ISR Autumn Meeting 2019

2nd Place Scientific Oral Presentation

Megan Hanlon


Distinct monocyte and macrophage inflammatory and bioenergetic profiles in Rheumatoid Arthritis


Hanlon MM (1), McGarry T (1) , Canavan M(1) , Low C (2), Wade S (1), Nagpal S (3) Veale DJ (2), Fearon U (1)


(1) Molecular Rheumatology, Trinity Biomedical Sciences Institute, Trinity College Dublin, Ireland (2) Centre for Arthritis & Rheumatic Diseases, Dublin Academic Medical Centre, University College Dublin, Ireland (3) Immunology, Janssen Research & Development, 1400 McKean Road, Spring House, PA 19477, USA;


Monocytes and macrophages play a key role in RA disease progression, however, the diversity and plasticity of cell subsets and their metabolic profile in inflammatory arthritis has yet to be elucidated.


To elucidate the inflammatory and metabolic profiles/function of RA monocytes and macrophages and fully characterise RA synovial tissue macrophage subsets.


CD14+ monocytes from RA, Arthralgia and HC bloods were isolated and examined ex-vivo or following differentiation into M1/M2 macrophages. Inflammatory mediators, metabolic markers and transcriptional activity was determined by RT-PCR and western blot, and phagocytosis capacity by OVA-albumin assays. Glycolysis (ECAR) and oxidative phosphorylation (OCR) were quantified by Seahorse-XFE-technology. Single cell synovial-tissue suspensions from RA,PsA and OA biopsies and synovial fluid cells were analysed for macrophage subsets (CD40,-CD45,-CD64,-CD68,-CD163,-CD206,-CD253) by flow cytometry. Double positive CD206+CD163+ vs CD206-CD163- cells were sorted by FACSAria Fusion sorter and RNAseq transcriptomic analysis performed.

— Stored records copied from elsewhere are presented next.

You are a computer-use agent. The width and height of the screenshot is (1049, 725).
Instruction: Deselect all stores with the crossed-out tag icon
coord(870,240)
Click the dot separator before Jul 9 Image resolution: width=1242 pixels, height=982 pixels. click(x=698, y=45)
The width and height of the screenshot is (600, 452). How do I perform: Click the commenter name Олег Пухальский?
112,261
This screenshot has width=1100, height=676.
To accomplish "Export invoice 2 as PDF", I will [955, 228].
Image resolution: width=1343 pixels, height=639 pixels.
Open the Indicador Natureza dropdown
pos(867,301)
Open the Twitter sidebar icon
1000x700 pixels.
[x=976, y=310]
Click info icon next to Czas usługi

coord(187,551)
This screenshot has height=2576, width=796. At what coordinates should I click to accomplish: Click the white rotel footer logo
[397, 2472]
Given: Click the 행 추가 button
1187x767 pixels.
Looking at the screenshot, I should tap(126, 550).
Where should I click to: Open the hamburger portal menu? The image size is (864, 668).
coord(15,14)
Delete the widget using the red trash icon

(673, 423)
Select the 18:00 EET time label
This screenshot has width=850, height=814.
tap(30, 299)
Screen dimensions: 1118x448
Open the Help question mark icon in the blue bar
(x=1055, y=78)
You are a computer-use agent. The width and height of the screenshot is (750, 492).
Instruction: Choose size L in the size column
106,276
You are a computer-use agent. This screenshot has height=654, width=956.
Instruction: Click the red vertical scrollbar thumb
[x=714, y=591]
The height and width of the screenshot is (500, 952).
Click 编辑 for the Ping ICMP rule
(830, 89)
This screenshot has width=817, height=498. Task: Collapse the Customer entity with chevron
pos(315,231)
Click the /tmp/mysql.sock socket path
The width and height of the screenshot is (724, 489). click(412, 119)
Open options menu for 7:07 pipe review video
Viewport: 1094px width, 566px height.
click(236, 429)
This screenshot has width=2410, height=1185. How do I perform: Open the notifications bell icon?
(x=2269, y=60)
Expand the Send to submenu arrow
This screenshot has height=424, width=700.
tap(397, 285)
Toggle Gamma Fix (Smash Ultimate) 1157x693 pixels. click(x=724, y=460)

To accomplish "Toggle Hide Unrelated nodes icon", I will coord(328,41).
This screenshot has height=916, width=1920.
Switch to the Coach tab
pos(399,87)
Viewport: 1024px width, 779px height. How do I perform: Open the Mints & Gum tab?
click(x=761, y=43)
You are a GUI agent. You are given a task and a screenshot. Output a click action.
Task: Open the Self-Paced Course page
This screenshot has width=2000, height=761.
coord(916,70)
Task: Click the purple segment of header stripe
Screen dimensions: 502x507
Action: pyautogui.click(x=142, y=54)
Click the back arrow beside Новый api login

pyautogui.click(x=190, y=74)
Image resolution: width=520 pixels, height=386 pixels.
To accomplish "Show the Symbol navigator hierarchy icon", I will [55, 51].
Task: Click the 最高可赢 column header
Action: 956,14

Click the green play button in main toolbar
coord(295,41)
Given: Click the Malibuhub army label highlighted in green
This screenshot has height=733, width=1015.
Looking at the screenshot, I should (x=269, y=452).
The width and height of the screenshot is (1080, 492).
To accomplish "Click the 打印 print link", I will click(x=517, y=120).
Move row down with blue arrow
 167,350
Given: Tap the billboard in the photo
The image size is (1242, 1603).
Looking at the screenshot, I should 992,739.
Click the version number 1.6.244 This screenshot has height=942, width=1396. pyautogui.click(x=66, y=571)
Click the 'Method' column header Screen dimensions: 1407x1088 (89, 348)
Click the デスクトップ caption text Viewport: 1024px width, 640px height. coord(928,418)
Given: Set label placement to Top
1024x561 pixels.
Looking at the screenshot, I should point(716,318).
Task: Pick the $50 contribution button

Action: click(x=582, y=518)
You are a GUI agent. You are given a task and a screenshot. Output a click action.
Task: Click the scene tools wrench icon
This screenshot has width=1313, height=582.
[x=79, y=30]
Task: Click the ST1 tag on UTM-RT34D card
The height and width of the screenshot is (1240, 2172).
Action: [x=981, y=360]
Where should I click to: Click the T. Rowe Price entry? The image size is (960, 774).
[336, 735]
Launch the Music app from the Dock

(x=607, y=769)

RA monocytes are hyperinflammatory, with significantly higher expression of IL-1β,TNFα,IL-6,OSM,CXCL10 and CXCL11 compared to HC (all p<0.05), this profile is maintained in monocyte-derived M1-macrophages and M2 macrophages with impaired phagocytic capacity observed. In parallel, an increase in HIF1α and PFKFB3 (a key glycolytic enzyme) was observed compared to HC (all-p<0.05). Baseline glycolysis (p<0.05), the maximal glycolytic capacity (p<0.05) and the ECAR:OCR ratio were increased in RA CD14+ monocytes and RA M1 macrophages compared to HC (p<0.05). Interestingly, this pro-hyperinflammatory/metabolic phenotype was also evident in CD14+ monocytes from arthralgia ACPA+/RF+ subjects. Transcriptional activation of STAT3 induced this hyperinflammatory/metabolic phenotype, with STAT3-inhibition resulting in metabolic reprogramming and resolution of inflammation. A significant enrichment of a dominant double positive CD206+CD163+ compared to CD206-CD163- macrophages was demonstrated in synovial-tissue versus fluid (p<0.05), with a significant increase in the frequency of CD206+CD163+CD40+ macrophages in RA synovial-tissue compared to PsA and OA (p<0.05). Finally, RNAseq revealed differential expression of genes involved in immune activation, cell adhesion and metabolism in CD206+CD163+ vs CD206-CD163- synovial tissue macrophages.


This study demonstrates a unique inflammatory and metabolic phenotype of RA monocytes/macrophages, a phenotype that may precede disease onset. Furthermore we have identified, for the first time, enrichment of a dominant transcriptionally distinct macrophage subtype in RA synovial-tissue.